__EXCERPT TO READ__

Dear Mr. President
I write to you as a Palestinian whose integrity as a patriot has never been reliably put in doubt, as a man for whom the cause has been the most animating force in his life and as a graduate cum laude of the School of Hard Knocks, Burj el-Barajni refugee campus, Beirut.
I feel compelled to write to you, Sir, because last week the organisation you lead, the Palestinian National Authority, and by definition you yourself as the chief executive of that organisation, crossed a red line that left Palestinians everywhere, both in the homeland and in the diaspora, shaken. It is a line that no Palestinian could find it his or her heart to forgive and forget. So egregious was it and so alien to the core values of our national struggle for freedom.
The red line in question, Sir, relates to the tragic case of Nizar Banat, a name that by now must ring a bell or two with you. It is a case, at any rate, that was widely reported by the international media.
Brother Nizar, of course, was the well-known but salt-of-the-earth, average Joe activist and opposition candidate for parliament in the West Bank who happened to disagree with your organisation’s style of leadership and who frequently called for officials, implicated in corruption and other acts of malfeasance, to be held accountable.

__RECORD EXTRACTS__
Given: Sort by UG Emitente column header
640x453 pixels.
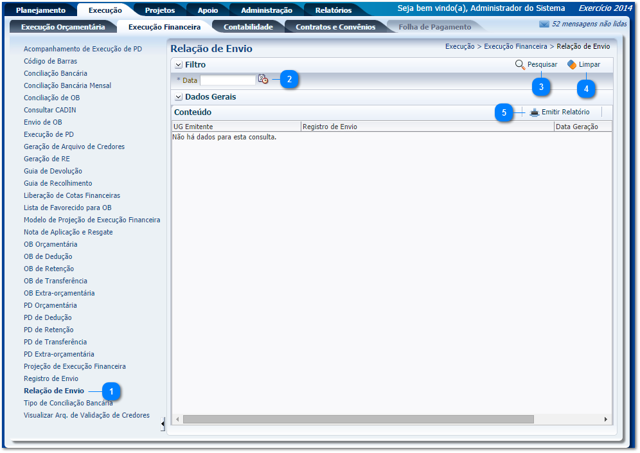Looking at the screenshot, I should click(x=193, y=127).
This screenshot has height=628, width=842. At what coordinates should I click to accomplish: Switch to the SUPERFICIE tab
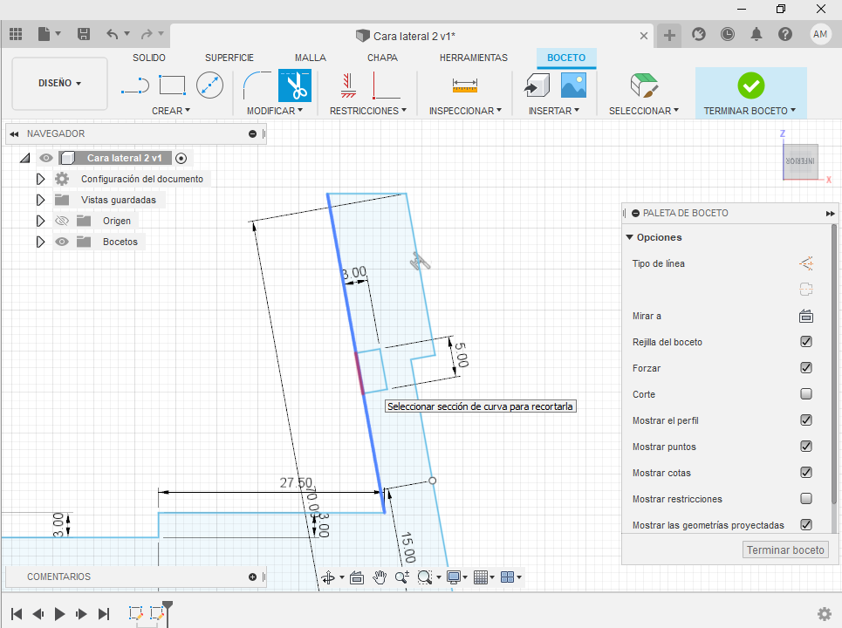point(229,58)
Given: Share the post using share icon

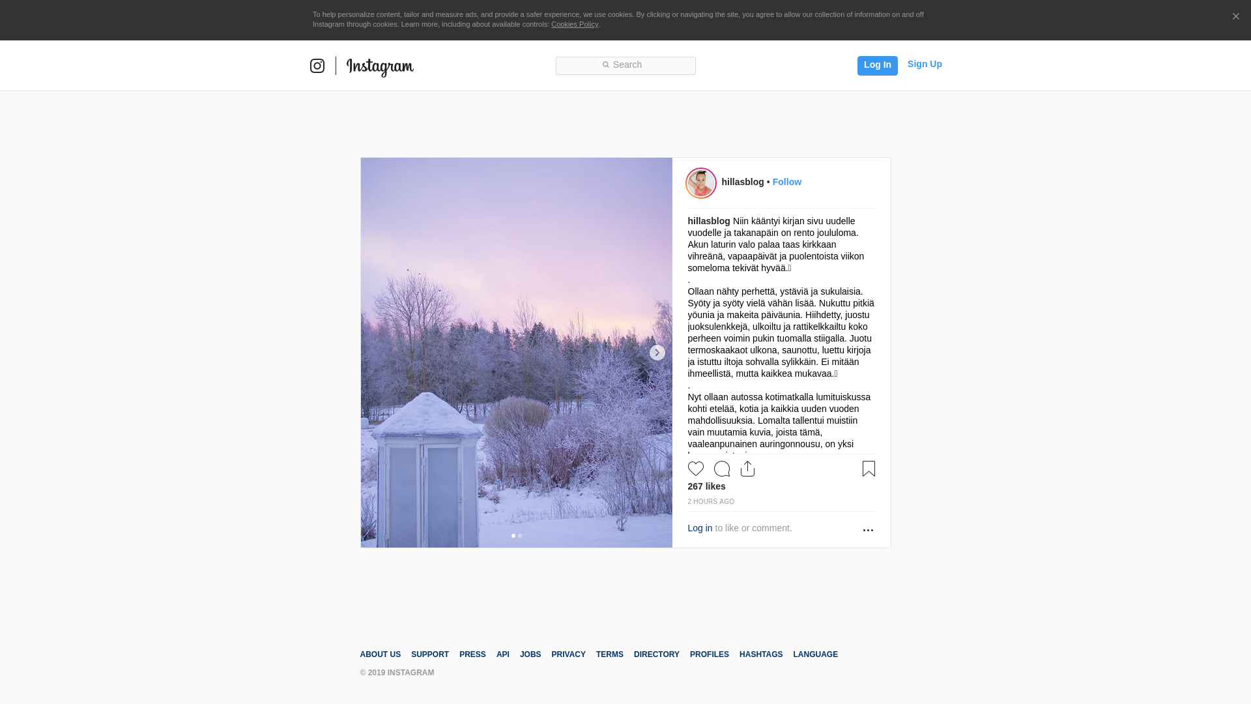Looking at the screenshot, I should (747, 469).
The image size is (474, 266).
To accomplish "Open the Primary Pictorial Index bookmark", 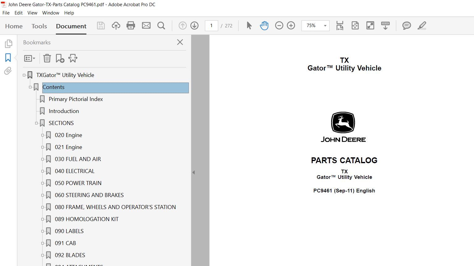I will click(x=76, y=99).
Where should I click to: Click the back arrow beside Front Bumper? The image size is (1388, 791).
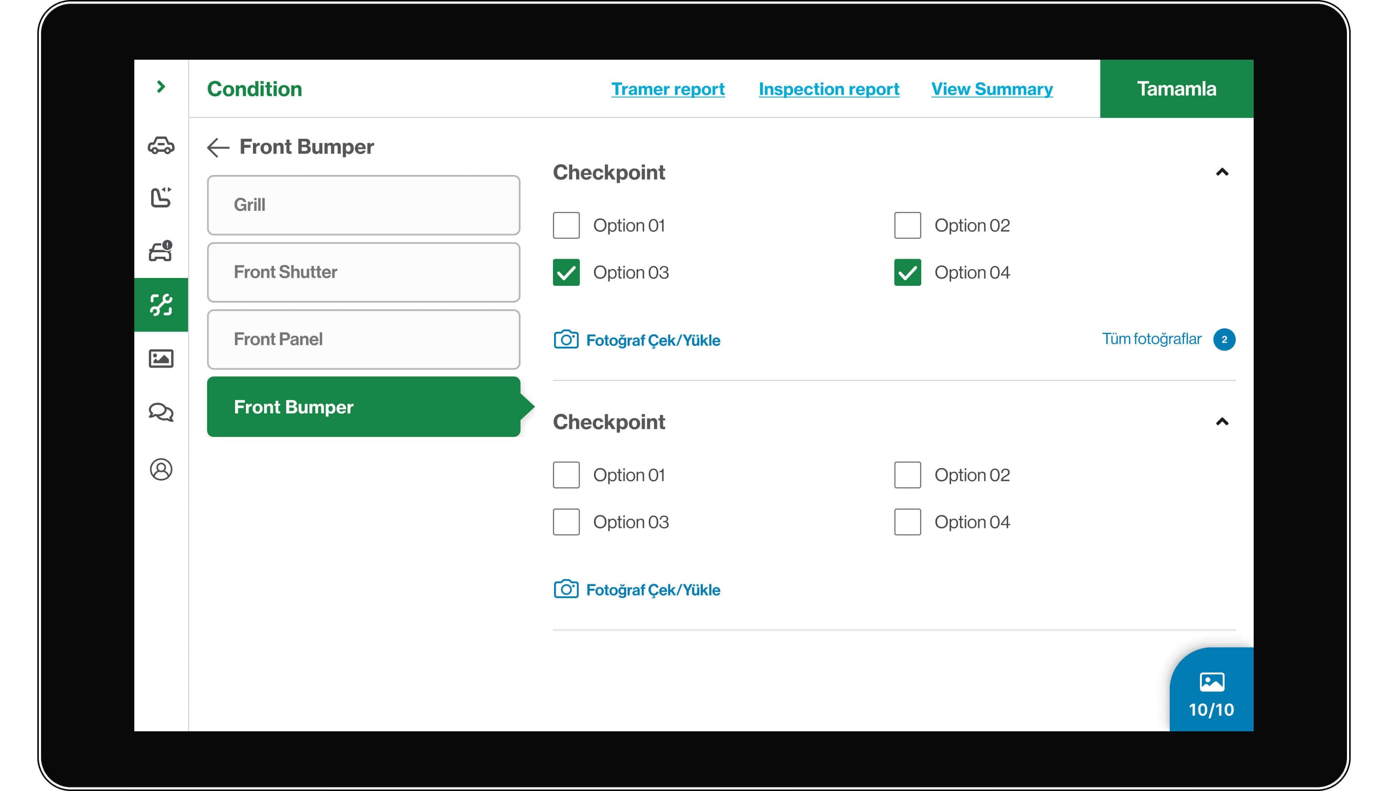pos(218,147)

__TASK OBJECTIVE__
Repeat the stretch of the open letter to the president from "Dear Mr. President" through "struggle for freedom.", swapping "diaspora" for "exile".

__FULL RESPONSE__
Dear Mr. President
I write to you as a Palestinian whose integrity as a patriot has never been reliably put in doubt, as a man for whom the cause has been the most animating force in his life and as a graduate cum laude of the School of Hard Knocks, Burj el-Barajni refugee campus, Beirut.
I feel compelled to write to you, Sir, because last week the organisation you lead, the Palestinian National Authority, and by definition you yourself as the chief executive of that organisation, crossed a red line that left Palestinians everywhere, both in the homeland and in the exile, shaken. It is a line that no Palestinian could find it his or her heart to forgive and forget. So egregious was it and so alien to the core values of our national struggle for freedom.